━━━━━ Entries provided

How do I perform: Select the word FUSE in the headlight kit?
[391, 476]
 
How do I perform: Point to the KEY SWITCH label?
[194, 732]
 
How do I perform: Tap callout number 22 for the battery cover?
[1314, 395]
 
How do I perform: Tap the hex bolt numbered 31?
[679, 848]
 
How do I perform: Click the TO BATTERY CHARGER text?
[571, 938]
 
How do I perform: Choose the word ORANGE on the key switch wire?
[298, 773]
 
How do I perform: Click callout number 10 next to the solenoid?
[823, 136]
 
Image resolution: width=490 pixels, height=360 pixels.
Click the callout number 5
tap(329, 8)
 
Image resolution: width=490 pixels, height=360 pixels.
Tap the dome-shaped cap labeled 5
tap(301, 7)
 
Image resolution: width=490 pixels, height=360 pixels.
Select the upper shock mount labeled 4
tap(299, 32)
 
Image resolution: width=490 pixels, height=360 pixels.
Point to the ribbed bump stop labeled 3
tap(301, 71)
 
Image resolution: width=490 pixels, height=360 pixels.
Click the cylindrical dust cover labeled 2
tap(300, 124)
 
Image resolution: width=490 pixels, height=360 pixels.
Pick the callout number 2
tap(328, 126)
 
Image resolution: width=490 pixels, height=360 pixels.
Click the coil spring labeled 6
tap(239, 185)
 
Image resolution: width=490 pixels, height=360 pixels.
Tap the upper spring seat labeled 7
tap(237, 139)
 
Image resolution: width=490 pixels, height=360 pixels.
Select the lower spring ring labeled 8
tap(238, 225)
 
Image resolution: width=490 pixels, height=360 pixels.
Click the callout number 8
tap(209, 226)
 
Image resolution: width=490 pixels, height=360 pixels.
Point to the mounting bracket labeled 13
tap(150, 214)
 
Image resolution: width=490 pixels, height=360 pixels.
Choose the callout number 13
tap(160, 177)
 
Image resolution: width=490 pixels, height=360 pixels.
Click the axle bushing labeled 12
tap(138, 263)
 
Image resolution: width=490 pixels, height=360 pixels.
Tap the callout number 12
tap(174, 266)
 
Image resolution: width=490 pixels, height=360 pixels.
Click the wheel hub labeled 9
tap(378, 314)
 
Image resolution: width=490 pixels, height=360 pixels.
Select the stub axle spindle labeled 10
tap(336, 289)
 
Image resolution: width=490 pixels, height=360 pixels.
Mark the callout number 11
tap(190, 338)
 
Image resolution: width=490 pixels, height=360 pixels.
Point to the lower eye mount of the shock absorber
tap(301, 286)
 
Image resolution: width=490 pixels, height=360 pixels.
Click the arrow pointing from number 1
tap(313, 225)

━━━━━━━━━━
━━━━━ Entries provided

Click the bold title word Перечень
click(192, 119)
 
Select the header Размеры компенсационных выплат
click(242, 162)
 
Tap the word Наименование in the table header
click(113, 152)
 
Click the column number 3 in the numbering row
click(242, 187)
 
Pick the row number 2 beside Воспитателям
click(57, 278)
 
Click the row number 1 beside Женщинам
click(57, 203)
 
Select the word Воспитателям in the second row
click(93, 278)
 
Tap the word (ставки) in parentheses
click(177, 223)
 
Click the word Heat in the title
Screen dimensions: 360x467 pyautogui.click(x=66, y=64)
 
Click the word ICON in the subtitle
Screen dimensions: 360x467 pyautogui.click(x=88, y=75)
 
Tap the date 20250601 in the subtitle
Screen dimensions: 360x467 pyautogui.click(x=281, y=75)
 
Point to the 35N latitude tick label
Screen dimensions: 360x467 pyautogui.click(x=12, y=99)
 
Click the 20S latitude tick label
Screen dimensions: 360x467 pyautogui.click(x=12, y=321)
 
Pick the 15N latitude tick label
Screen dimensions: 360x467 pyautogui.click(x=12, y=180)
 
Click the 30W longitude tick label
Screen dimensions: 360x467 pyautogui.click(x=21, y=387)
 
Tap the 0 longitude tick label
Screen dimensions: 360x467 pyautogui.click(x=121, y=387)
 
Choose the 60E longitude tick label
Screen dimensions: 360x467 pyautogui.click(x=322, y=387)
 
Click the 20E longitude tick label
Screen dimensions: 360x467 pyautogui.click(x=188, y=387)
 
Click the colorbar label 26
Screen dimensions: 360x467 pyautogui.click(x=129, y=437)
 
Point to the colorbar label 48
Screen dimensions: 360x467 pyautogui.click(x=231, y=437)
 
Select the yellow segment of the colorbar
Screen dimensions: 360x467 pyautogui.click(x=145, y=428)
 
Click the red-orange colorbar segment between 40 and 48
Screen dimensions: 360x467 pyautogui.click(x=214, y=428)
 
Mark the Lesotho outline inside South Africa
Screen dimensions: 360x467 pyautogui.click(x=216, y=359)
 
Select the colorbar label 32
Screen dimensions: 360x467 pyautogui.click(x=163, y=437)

━━━━━━━━━━
━━━━━ Entries provided

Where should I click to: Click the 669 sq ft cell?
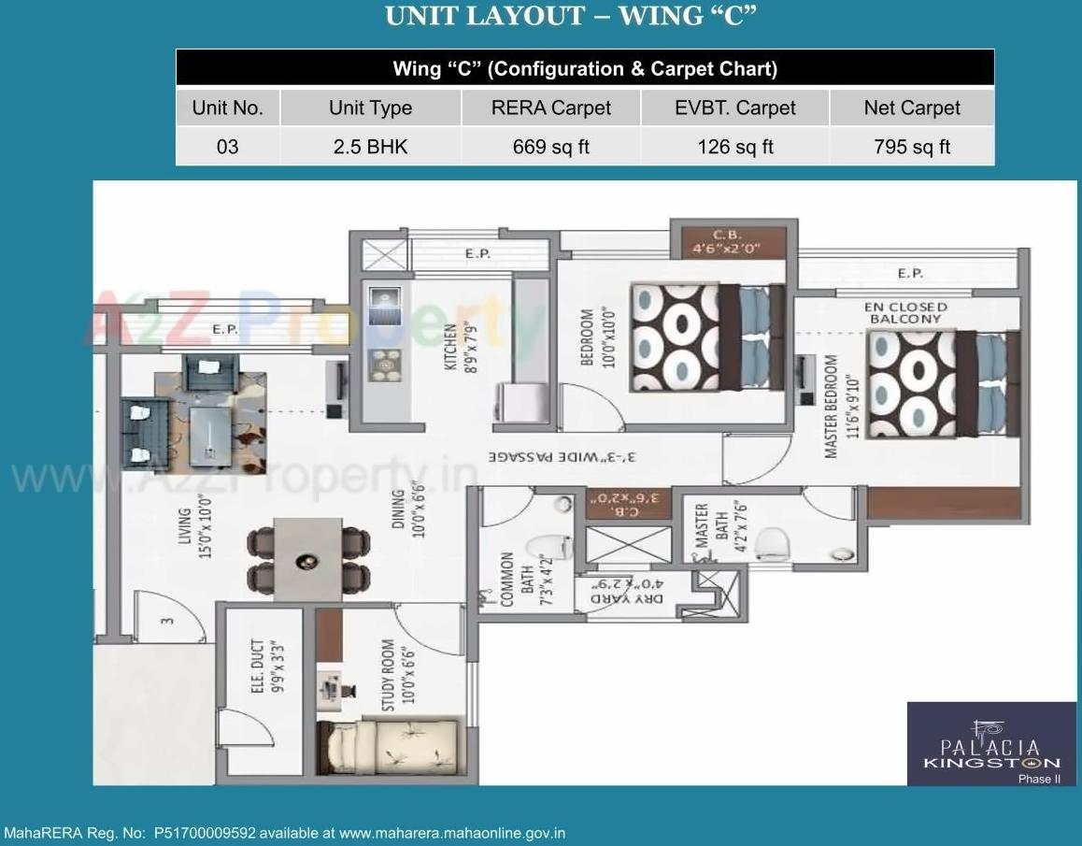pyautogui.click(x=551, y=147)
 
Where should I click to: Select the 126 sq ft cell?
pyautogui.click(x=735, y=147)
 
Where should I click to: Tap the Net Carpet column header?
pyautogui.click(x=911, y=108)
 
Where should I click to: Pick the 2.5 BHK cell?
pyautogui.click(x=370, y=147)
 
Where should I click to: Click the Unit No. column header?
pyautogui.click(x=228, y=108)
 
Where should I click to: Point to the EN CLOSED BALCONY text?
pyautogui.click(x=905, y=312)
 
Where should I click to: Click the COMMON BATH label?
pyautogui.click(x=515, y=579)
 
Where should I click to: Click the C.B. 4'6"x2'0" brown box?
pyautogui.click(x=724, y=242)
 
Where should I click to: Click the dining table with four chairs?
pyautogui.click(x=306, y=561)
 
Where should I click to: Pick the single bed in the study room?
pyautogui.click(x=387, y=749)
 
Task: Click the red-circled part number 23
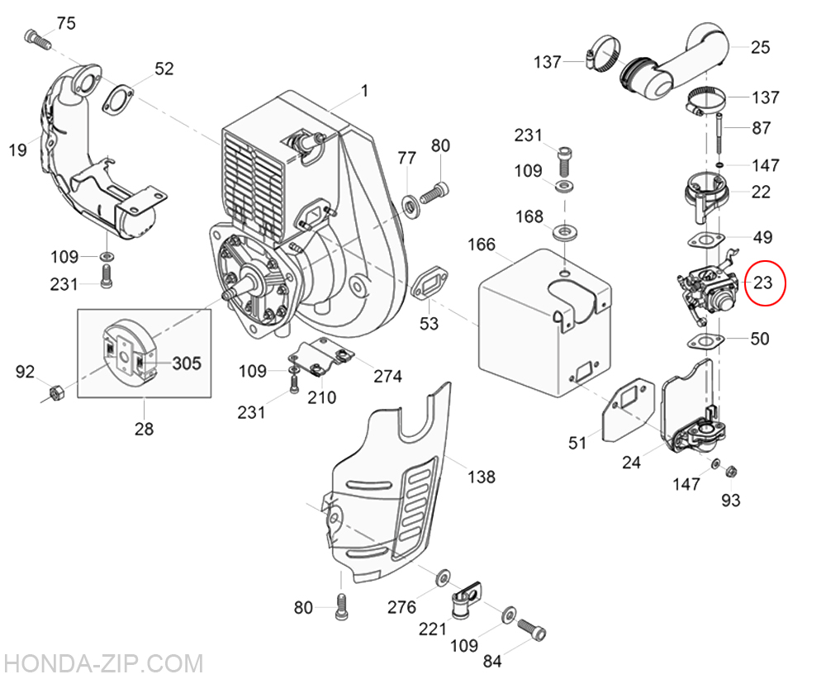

━━━━━━━━━━

● Exercise directions
Copy out the material from the line with "Tap the word Наименование in the table header" to the line with "Screen dimensions: 360x467 pyautogui.click(x=88, y=75)", requests included, and increase every coordinate in the answers by 33.

● Solution to the problem
Tap the word Наименование in the table header
click(146, 185)
 
Click the column number 3 in the numbering row
click(275, 220)
 
Pick the row number 2 beside Воспитателям
click(90, 311)
 
Click the row number 1 beside Женщинам
click(90, 236)
 
Select the word Воспитателям in the second row
click(126, 311)
 
Tap the word (ставки) in parentheses
click(210, 256)
 
Click the word Heat in the title
Screen dimensions: 360x467 pyautogui.click(x=99, y=97)
 
Click the word ICON in the subtitle
Screen dimensions: 360x467 pyautogui.click(x=121, y=108)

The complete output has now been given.